First, it is equally “just math” that you could permit every risky and destructive sulfide ore mine proposed in Minnesota and the metals mined wouldn’t even put a dent in industry projections that nickel and copper need to increase by 40% to build out renewable energy. 

Second, for Minnesota local and downstream communities, sulfide ore mining is not “just math.” Sulfide ore mining threatens the clean water and natural resources future generations will rely on for health, culture and their very survival. It is time for Minnesota to require that mining companies Talon Metals and Rio Tinto tell the whole truth about the dangers and scale of their proposed Tamarack nickel-cobalt-copper mine here in Minnesota. That would require a new regional study.

When sulfide ore mining was first proposed in northeast Minnesota’s Duluth Complex bedrock in the 1970s, our state required a comprehensive regional study of impacts of copper-nickel mine development in that region. Why was that study necessary?

The Minnesota Environmental Quality Board explained in its final Regional Copper-Nickel Study that “conventional site-specific environmental impact statements (EISs) and the corresponding regulatory process were inadequate to deal with the broader issues involving this unexploited resource.”

New sulfide mining proposed by Talon and Rio Tinto in our Mississippi and St. Croix River headwaters creates the very same problem.

Talon has proposed that all Minnesota needs to know would be provided in an EIS looking at the effects of mining 225 acres, even though Talon controls 31,000 acres of mineral leases and has drilled far to the north and south of its initial mining “project.” Talon’s corporate communications stress that the Tamarack Intrusive Complex is a “world-class high grade nickel, cobalt, copper district” and admit that the present deposit is only a tenth of 1% its total area.

How could an EIS covering a tenth of 1% of the potential Tamarack mining region protect the environment, cultural resources or future generations in Minnesota? It couldn’t.

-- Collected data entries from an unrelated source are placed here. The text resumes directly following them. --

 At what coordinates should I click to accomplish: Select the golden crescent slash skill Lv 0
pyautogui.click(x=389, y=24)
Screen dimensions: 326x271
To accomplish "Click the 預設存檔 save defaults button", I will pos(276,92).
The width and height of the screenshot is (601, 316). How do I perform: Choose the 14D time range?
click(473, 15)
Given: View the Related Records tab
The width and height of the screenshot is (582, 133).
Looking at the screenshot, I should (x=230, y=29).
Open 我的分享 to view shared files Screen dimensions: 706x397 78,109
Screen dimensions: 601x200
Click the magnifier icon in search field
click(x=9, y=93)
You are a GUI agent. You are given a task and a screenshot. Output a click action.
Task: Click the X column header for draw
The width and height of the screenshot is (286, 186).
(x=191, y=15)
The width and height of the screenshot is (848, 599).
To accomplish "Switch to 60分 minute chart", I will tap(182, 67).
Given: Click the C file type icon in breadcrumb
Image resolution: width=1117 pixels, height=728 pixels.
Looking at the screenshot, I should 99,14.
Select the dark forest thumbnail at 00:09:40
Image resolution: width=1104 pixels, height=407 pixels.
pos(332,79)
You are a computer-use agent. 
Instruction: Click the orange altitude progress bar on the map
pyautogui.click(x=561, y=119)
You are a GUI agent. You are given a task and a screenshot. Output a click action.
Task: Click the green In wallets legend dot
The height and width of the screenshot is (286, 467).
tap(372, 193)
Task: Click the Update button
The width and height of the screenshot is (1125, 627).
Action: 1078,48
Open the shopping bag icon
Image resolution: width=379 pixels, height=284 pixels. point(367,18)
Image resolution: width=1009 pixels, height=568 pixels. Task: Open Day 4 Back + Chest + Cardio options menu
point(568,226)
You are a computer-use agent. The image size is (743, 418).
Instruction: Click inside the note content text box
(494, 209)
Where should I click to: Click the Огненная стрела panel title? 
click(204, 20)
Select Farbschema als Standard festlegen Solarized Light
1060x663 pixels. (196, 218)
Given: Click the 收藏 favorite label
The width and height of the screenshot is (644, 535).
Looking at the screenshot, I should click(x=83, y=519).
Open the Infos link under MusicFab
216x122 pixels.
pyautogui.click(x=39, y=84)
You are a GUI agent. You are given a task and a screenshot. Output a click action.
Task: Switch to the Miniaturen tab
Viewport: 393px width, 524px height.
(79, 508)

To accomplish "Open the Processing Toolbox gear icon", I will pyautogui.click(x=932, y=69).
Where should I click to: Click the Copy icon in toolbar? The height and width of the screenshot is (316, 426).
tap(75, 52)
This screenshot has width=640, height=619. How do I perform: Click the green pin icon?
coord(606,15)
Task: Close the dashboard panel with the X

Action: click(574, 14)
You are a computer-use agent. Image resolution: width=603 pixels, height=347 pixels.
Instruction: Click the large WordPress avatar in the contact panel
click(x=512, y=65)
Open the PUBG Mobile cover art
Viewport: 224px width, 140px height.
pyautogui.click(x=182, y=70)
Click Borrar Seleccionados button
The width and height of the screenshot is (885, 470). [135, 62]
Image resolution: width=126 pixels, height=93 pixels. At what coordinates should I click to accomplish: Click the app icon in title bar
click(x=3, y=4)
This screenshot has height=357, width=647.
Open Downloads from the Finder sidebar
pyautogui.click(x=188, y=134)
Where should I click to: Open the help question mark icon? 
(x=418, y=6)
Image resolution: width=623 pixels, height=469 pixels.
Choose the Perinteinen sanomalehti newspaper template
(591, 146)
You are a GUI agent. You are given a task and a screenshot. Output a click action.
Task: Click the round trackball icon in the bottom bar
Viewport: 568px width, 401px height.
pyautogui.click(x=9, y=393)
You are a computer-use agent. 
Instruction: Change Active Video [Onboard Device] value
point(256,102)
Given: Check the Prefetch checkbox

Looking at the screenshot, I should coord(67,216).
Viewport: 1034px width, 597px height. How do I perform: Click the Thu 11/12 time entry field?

Think about a surgeon about to cut into your abdomen who told you about the risks of only one tenth of 1% of your proposed operation. Wouldn’t you demand more information? How long would your whole operation take? How much would the incision be enlarged? What organs would be removed?

Scientists involved with Minnesota’s Copper-Nickel Study of the Duluth Complex emphasize that this 1970s report did not study the cumulative environmental, social and economic impacts of mining the Tamarack Intrusive Complex mineral deposit. Baseline data in the Tamarack region is inadequate to identify, avoid or even minimize impacts to our air, water, public health and natural and cultural resources through the regulatory process. 

Sulfide ore mining in the Mississippi River and St. Croix watersheds also raises new issues. How would sulfate pollution affect mercury contamination of fish in recreational lakes, the St. Croix National Scenic Riverway and Minnesota’s largest population center downstream? What effects would massive dewatering from underground mining have on Minnesota’s shallow lakes, tamarack bogs and some of our state’s most abundant wild rice beds?

A regional study of the Tamarack Intrusive Complex is also urgently needed because scientific knowledge has developed in the past 44 years. New science has established that sulfate pollution kills wild rice and that toxic mercury can magnify as much as one million times in the food chain. New evidence demonstrates the risks of lung disease from inhaling nickel and asbestos-like fibers and the threats of cancer from arsenic and of neurological damage from manganese in drinking water. The Eagle Mine, previously owned by Rio Tinto, is no proof of safety; it has polluted groundwater with both nitrates and arsenic. 

Before any mining company is allowed to cut into the earth in Minnesota’s Mississippi or St. Croix watersheds, Minnesota needs to obtain scientific data and cumulative analysis of potential harms of the entire Tamarack region operation. Then, armed with the whole truth on cumulative risks and benefits, Minnesotans can decide whether we want to go through with the major sulfide mining operation proposed by Talon Metals/Rio Tinto or whether to send them packing.

Bruce Johnson is a retired scientist who worked on Minnesota’s Duluth Complex Copper-Nickel Regional Study. Paula Maccabee is the advocacy director & counsel for WaterLegacy.